As has been stated long ago --- the run up in assets has always been about trillions of dollars, Euros, Yen etc.... being pumped into the global economy.... the piper at some point ... needs to be paid....

LIVE: China Shares Fall 5% as Stock Rout Rolls Through Asia

Ed (10 days ago)
Where are the Plunge Protection teams?

Ed (10 days ago)
How Will 6% Mortgage Rates Deal with Housing Bubble 2?

What many in 2016 thought would never happen again is now reality.
It finally happened – a line in the sand has been breached. The average interest rate for 30-year fixed-rate mortgages with conforming loan balances ($453,100 or less) and a 20% down-payment did what people had thought in 2016 we’d never see again: It breached 5%.

It hit 5.05%, to be precise, for the week ending October 5, according to the Mortgage Bankers Association (MBA) this morning. This is the highest average rate since January 5, 2010 (chart via

gdep (9 days ago)
remember during the worst of financial crisis market plunged by 30% ? Stock market is down by 30% form its peak already. Property has barely started. and govt can loosen a lot of measures, SSD,BSD all that shit. Dont think mortgage rate will increase beyond 3.5% in HK. 15% will be good correction and will be waiting for that to snap something up

Ed (9 days ago)
Suddenly, there’s a tinge of fear among sellers in Hong Kong’s property market

A recent wave of price discounting for both residential and commercial properties indicates a softening in sentiment

Signs of a deepening slowdown are beginning to emerge in Hong Kong’s property market, with anecdotal evidence showing more homeowners and office space owners are slashing prices in a bid to exit the market, even as there’s few signs of a broad based downtrend.

A 282 square foot flat at Tak Bo Garden in Kowloon Bay sold on Tuesday for HK$4.33 million (US$552,496), or HK$15,355 per sq ft, 8.8 per cent cheaper than an equivalent sized flat in the same area that sold a week earlier. In comparison to a similar unit sold in May, the price was more than 16 per cent lower.

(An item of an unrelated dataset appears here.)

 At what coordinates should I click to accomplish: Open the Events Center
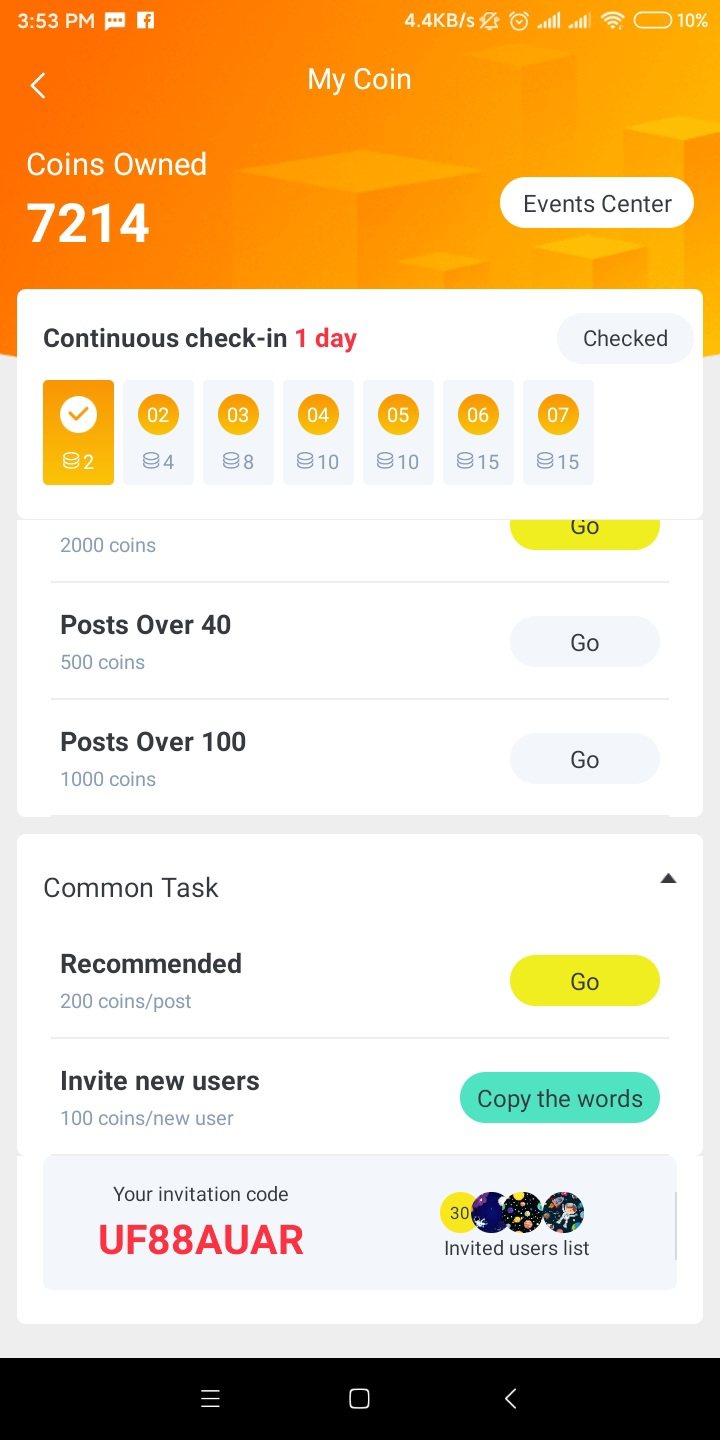tap(597, 204)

Another homeowner lost more than HK$2.6 million after holding a 1,725 sq ft unit at The Legend in Jardine's Lookout for 11 years. The unit was bought in 2007 for HK$48.6 million and sold on October 9 for HK$46 million, nearly 12 per cent lower than the owner’s original asking price.

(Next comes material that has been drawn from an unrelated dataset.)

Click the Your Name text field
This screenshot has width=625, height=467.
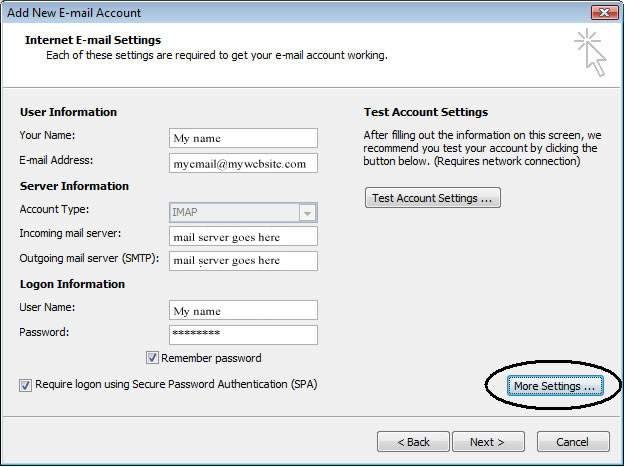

“It is the early stage of a bear market already as we see that more homeowners are cutting prices,” said professor Eddie Hui Chi-man from Polytechnic University's department of building and real estate. “If the trade war and interest rate tightening continues, we may see a worse market in the first quarter of 2019.”

“Buyers who are worried about a further plunge of the market rushed to sell their units and continue to lower their asking prices,” said Derek Chan, head of research at Ricacorp Properties. “The gloomy economic outlook will put more pressure on transactions as well as prices in the fourth quarter.”


Ed (7 days ago)
Sales of newly completed flats flopped for a second consecutive weekend in Hong Kong, as a stock market rout, rising mortgages and the worsening US-China trade war deterred buyers from two newly completed apartment projects in the city.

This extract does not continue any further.